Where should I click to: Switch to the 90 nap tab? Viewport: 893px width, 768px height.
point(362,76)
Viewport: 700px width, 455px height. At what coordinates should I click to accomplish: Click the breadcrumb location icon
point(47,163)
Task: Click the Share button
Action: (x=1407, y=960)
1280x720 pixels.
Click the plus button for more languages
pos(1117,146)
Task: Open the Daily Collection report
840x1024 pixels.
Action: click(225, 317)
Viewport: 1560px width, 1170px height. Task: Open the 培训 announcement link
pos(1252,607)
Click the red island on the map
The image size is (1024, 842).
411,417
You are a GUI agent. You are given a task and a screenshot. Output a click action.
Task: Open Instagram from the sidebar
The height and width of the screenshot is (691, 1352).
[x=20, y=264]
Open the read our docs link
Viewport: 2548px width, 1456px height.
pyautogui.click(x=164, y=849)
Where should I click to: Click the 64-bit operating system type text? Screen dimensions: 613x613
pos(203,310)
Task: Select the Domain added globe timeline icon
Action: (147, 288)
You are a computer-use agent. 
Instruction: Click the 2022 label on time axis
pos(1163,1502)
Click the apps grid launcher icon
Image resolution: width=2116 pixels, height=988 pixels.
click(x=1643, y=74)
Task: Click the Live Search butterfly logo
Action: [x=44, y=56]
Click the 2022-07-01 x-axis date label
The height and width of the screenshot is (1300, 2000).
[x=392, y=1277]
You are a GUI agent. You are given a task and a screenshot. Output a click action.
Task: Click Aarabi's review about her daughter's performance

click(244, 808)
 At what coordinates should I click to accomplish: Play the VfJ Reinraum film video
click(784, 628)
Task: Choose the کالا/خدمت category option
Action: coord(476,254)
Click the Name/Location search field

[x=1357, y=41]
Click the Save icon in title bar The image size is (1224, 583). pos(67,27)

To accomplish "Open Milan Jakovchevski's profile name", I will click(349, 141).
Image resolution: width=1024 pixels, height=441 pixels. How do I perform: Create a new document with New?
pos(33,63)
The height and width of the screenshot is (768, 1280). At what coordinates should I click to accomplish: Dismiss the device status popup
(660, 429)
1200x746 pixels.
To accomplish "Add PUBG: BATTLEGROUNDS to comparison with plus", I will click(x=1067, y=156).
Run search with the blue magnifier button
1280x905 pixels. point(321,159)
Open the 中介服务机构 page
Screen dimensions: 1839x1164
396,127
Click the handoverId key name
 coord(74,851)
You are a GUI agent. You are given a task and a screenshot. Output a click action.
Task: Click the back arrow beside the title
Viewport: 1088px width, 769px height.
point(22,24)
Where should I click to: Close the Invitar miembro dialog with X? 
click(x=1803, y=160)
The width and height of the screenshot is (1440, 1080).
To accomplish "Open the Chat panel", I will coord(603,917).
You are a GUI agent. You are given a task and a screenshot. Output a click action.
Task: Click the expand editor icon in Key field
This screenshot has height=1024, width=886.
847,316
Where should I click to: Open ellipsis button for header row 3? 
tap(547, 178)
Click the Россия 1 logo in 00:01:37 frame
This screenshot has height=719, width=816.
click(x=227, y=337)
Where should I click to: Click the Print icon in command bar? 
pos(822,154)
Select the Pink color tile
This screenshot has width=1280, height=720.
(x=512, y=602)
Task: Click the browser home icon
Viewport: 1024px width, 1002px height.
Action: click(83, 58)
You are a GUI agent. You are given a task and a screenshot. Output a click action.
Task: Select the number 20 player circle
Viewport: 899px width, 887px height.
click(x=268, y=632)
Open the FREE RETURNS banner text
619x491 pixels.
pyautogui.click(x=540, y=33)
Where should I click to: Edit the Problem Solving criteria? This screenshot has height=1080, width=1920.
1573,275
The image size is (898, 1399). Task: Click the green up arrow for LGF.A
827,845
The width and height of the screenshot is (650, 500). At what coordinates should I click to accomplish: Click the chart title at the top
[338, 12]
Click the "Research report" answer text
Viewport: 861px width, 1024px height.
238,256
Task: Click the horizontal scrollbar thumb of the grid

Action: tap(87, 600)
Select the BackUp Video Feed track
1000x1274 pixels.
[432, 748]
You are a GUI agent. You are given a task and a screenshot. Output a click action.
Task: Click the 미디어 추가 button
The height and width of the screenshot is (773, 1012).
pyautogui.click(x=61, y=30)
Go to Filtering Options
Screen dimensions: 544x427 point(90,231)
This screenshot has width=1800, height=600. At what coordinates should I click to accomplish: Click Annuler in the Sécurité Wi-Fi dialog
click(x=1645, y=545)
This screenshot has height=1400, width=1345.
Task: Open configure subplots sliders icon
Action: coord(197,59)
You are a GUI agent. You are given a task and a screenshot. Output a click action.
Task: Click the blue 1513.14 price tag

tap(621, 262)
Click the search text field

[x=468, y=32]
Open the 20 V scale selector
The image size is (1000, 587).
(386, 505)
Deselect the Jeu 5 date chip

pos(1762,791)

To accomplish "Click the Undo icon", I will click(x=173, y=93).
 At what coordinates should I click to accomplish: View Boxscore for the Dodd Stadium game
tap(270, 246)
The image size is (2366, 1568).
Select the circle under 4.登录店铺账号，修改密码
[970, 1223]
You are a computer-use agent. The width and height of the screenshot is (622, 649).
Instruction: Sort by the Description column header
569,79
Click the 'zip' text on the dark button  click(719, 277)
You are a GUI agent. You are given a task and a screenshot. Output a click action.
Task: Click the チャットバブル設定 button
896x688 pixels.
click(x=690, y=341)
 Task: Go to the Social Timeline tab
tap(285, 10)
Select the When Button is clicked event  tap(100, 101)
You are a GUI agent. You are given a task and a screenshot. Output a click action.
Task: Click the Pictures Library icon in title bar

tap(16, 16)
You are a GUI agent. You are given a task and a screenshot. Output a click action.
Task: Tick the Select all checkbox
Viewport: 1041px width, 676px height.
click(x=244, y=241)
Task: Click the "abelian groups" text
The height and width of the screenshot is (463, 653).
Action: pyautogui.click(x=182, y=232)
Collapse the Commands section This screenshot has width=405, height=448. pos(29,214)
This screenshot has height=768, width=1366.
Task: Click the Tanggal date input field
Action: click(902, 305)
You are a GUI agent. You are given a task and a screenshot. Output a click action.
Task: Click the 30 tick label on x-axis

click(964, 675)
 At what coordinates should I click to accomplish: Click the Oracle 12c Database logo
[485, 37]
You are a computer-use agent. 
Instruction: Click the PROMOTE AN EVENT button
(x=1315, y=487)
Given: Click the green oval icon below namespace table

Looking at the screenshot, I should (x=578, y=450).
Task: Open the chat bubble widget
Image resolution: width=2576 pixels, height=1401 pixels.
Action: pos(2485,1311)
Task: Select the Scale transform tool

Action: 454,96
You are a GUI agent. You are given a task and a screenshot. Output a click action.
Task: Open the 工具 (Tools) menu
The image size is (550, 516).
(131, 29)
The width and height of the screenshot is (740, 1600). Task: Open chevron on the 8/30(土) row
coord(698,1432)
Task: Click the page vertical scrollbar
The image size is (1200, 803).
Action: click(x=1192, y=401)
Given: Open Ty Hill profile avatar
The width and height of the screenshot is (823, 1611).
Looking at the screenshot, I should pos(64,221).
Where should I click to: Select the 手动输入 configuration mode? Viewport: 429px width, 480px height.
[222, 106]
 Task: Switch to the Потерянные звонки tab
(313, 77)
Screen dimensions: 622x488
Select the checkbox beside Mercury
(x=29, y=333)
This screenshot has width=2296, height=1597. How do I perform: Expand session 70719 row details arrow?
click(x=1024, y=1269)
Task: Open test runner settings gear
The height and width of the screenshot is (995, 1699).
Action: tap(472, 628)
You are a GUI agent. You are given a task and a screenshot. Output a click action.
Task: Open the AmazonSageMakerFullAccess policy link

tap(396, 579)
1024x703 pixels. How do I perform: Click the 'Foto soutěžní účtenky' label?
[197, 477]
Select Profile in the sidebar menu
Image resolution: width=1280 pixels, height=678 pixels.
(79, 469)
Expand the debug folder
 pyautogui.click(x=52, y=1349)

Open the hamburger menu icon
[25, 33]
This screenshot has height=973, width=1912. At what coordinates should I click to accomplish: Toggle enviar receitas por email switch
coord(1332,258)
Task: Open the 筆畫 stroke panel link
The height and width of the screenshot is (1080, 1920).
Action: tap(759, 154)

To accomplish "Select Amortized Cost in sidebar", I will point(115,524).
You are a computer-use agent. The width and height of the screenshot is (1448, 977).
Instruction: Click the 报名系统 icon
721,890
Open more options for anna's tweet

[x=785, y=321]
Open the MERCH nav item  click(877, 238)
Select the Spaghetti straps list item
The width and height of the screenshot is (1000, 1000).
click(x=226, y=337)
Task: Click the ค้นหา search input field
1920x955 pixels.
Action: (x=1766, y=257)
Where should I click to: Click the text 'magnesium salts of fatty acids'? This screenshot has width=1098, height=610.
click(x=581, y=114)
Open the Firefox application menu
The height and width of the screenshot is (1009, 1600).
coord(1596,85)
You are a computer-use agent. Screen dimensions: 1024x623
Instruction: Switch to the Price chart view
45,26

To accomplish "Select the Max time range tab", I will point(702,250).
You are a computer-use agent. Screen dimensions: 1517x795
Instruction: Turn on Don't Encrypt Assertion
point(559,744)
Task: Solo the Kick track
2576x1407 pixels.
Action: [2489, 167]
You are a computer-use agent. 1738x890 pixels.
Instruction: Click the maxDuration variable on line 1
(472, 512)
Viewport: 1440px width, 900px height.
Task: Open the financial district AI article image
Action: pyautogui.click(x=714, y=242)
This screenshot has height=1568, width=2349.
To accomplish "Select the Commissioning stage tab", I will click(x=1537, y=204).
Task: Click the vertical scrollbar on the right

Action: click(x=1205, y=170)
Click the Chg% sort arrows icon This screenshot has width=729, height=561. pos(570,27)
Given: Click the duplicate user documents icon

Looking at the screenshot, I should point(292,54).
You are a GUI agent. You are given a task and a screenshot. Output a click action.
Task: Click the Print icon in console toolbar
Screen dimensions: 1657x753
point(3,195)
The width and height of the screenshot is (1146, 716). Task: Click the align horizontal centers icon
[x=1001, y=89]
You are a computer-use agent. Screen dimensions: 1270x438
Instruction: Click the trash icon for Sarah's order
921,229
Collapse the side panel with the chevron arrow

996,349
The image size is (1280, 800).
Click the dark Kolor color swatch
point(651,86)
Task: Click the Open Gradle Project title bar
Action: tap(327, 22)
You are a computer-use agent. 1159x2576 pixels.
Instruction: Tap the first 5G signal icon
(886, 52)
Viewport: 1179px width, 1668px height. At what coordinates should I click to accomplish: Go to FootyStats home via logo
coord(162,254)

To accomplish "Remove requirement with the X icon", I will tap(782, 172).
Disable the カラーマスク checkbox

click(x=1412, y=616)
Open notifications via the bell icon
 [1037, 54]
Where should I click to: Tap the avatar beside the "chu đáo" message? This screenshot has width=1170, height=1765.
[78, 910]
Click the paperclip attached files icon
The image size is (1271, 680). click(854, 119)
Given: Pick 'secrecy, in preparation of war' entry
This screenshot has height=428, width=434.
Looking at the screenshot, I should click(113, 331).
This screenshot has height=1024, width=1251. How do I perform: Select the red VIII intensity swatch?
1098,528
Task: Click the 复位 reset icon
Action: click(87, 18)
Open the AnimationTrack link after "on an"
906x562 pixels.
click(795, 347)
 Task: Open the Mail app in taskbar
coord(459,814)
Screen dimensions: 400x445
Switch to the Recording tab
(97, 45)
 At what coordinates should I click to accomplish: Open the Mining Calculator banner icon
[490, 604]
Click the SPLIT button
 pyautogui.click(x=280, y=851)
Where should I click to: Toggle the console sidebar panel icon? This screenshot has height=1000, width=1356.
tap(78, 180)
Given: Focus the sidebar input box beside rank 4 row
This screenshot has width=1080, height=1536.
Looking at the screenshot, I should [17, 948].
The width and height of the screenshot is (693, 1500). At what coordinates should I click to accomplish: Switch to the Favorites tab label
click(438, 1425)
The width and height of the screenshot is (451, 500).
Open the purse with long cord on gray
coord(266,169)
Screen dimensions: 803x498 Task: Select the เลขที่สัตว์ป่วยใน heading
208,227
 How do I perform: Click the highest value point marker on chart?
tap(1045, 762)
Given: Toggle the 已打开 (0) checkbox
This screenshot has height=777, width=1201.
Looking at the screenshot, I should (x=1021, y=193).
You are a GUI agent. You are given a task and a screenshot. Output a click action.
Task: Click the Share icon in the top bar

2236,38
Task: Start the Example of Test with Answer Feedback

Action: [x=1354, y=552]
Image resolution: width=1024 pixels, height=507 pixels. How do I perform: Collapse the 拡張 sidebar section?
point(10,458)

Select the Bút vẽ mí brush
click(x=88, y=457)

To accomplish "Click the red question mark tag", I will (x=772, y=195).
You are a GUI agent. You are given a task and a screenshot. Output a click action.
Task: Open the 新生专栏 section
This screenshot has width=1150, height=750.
- - - - - - -
Exercise brief
Edit the data from the line containing "This screenshot has width=2296, height=1597." up to and including the line containing "I will point(702,250)." so that "Firefox" becomes "Chrome", leaving every other detail of those lines unchanged, and give only those lines.

The output
This screenshot has width=2296, height=1597. How do I perform: Expand session 70719 row details arrow?
click(x=1024, y=1269)
Task: Open test runner settings gear
The height and width of the screenshot is (995, 1699).
Action: tap(472, 628)
You are a GUI agent. You are given a task and a screenshot. Output a click action.
Task: Open the AmazonSageMakerFullAccess policy link

tap(396, 579)
1024x703 pixels. How do I perform: Click the 'Foto soutěžní účtenky' label?
[197, 477]
Select Profile in the sidebar menu
Image resolution: width=1280 pixels, height=678 pixels.
(79, 469)
Expand the debug folder
 pyautogui.click(x=52, y=1349)

Open the hamburger menu icon
[25, 33]
This screenshot has height=973, width=1912. At what coordinates should I click to accomplish: Toggle enviar receitas por email switch
coord(1332,258)
Task: Open the 筆畫 stroke panel link
The height and width of the screenshot is (1080, 1920).
Action: tap(759, 154)

To accomplish "Select Amortized Cost in sidebar", I will point(115,524).
You are a computer-use agent. The width and height of the screenshot is (1448, 977).
Instruction: Click the 报名系统 icon
721,890
Open more options for anna's tweet

[x=785, y=321]
Open the MERCH nav item  click(877, 238)
Select the Spaghetti straps list item
The width and height of the screenshot is (1000, 1000).
click(x=226, y=337)
Task: Click the ค้นหา search input field
1920x955 pixels.
Action: (x=1766, y=257)
Where should I click to: Click the text 'magnesium salts of fatty acids'? This screenshot has width=1098, height=610.
click(x=581, y=114)
Open the Chrome application menu
The height and width of the screenshot is (1009, 1600).
coord(1596,85)
You are a computer-use agent. Screen dimensions: 1024x623
Instruction: Switch to the Price chart view
45,26

To accomplish "Select the Max time range tab", I will point(702,250).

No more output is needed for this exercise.